▶ [WHAT THIS TASK INVOLVES]:
In the entries below, spot each line with the word "agent" and copy it.

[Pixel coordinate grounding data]
-*-*-

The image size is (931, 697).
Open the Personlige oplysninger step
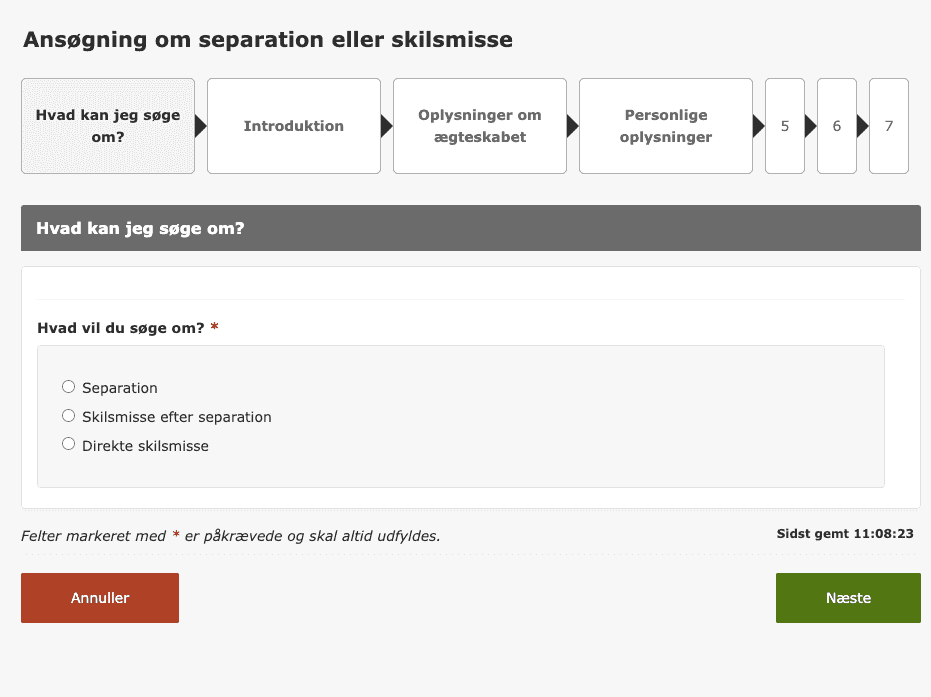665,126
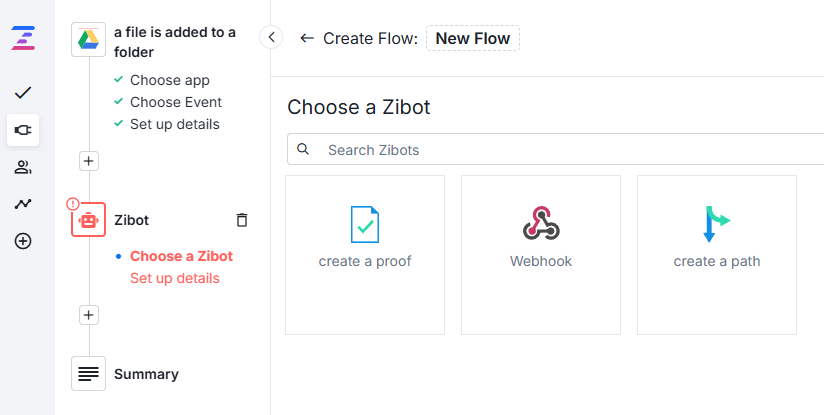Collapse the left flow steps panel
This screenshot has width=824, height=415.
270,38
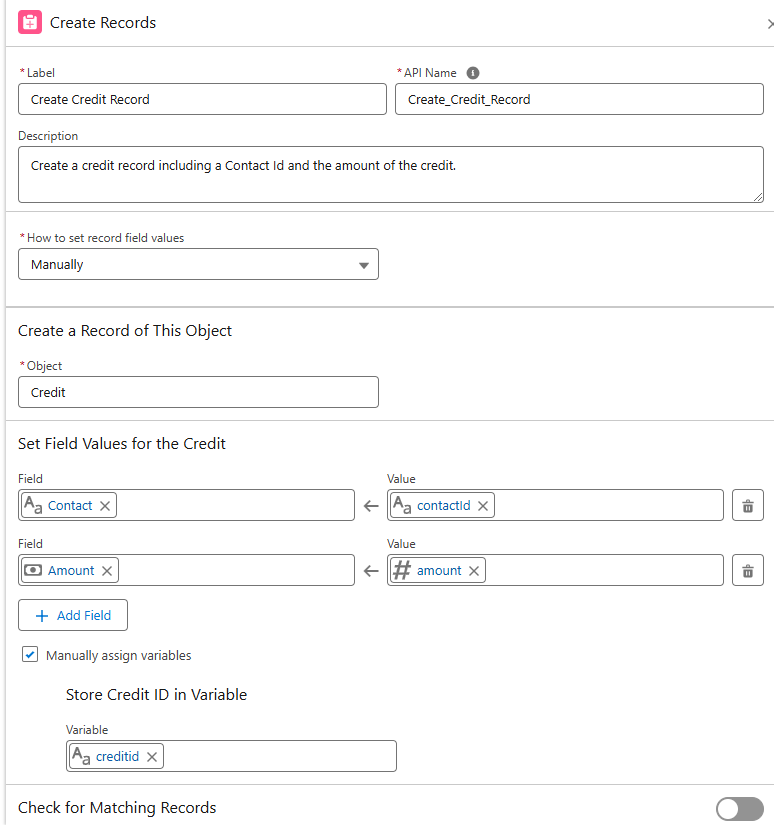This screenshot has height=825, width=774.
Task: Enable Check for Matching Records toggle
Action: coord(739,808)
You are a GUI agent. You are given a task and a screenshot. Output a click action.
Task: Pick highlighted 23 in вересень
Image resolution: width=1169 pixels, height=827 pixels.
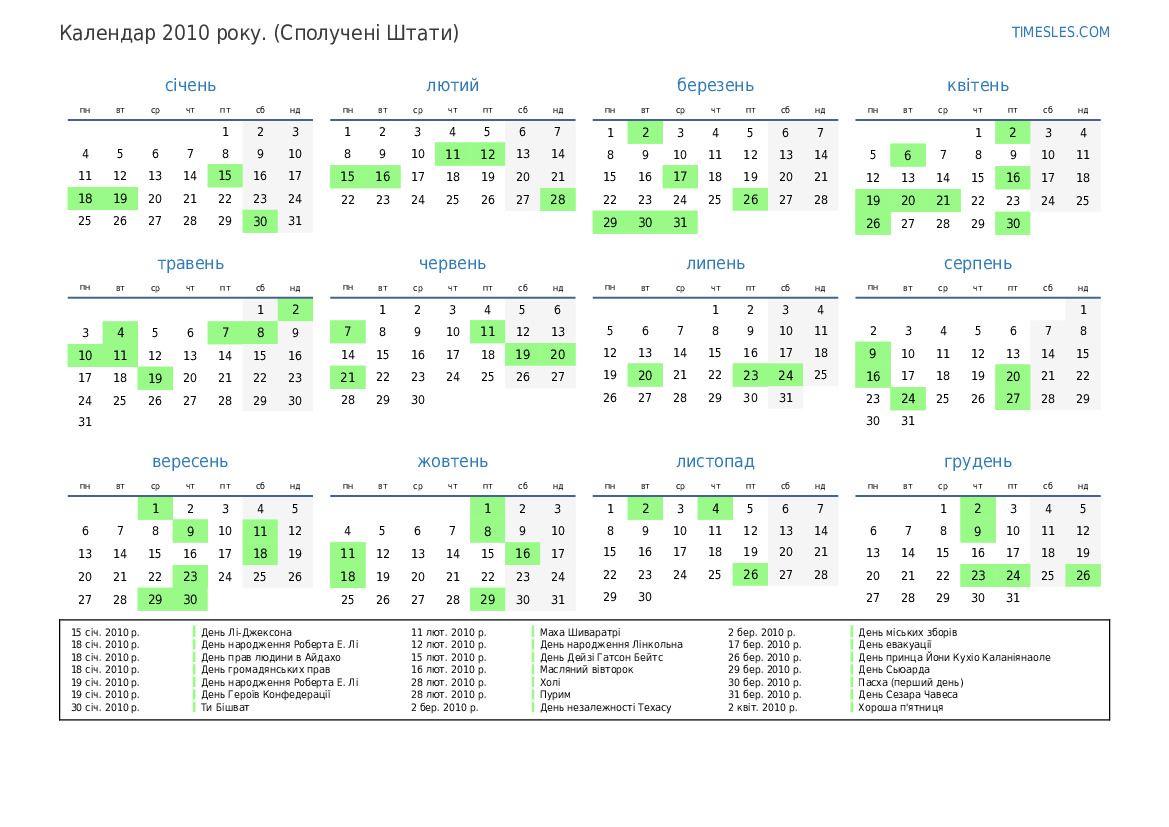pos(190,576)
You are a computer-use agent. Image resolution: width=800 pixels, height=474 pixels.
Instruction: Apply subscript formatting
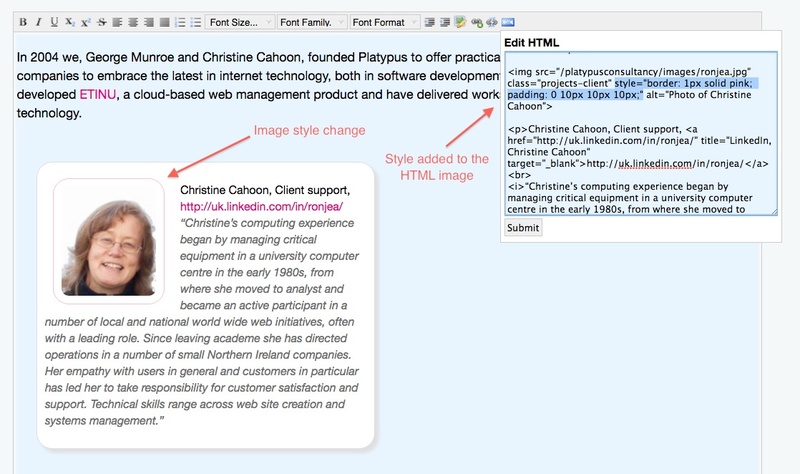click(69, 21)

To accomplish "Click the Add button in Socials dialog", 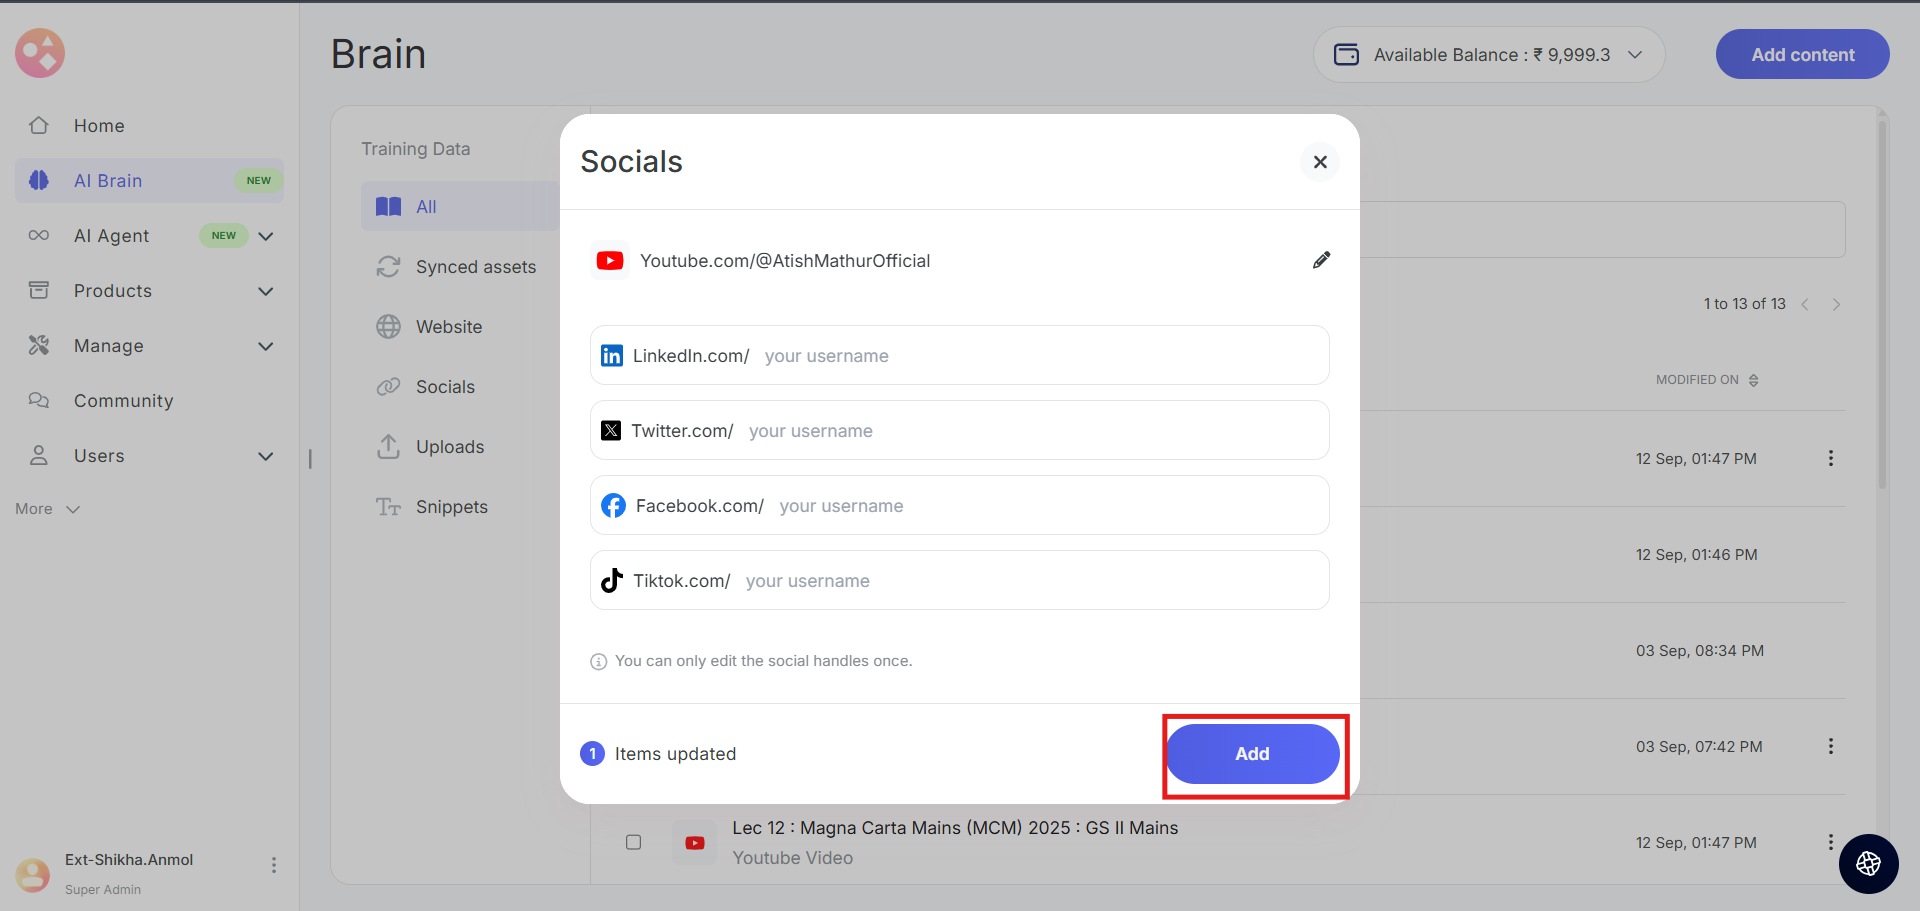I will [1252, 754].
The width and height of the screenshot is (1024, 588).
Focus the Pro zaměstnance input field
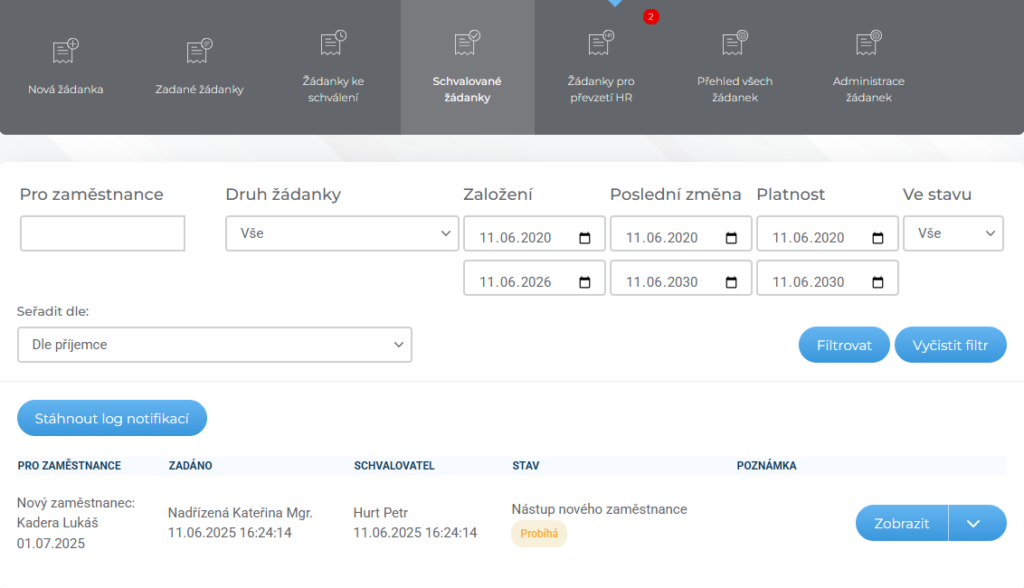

-*-*-

▶ [RESPONSE]:
You are a GUI agent. You are given a task and a screenshot. Output a click action.
You are a computer-use agent. Image resolution: width=800 pixels, height=474 pixels.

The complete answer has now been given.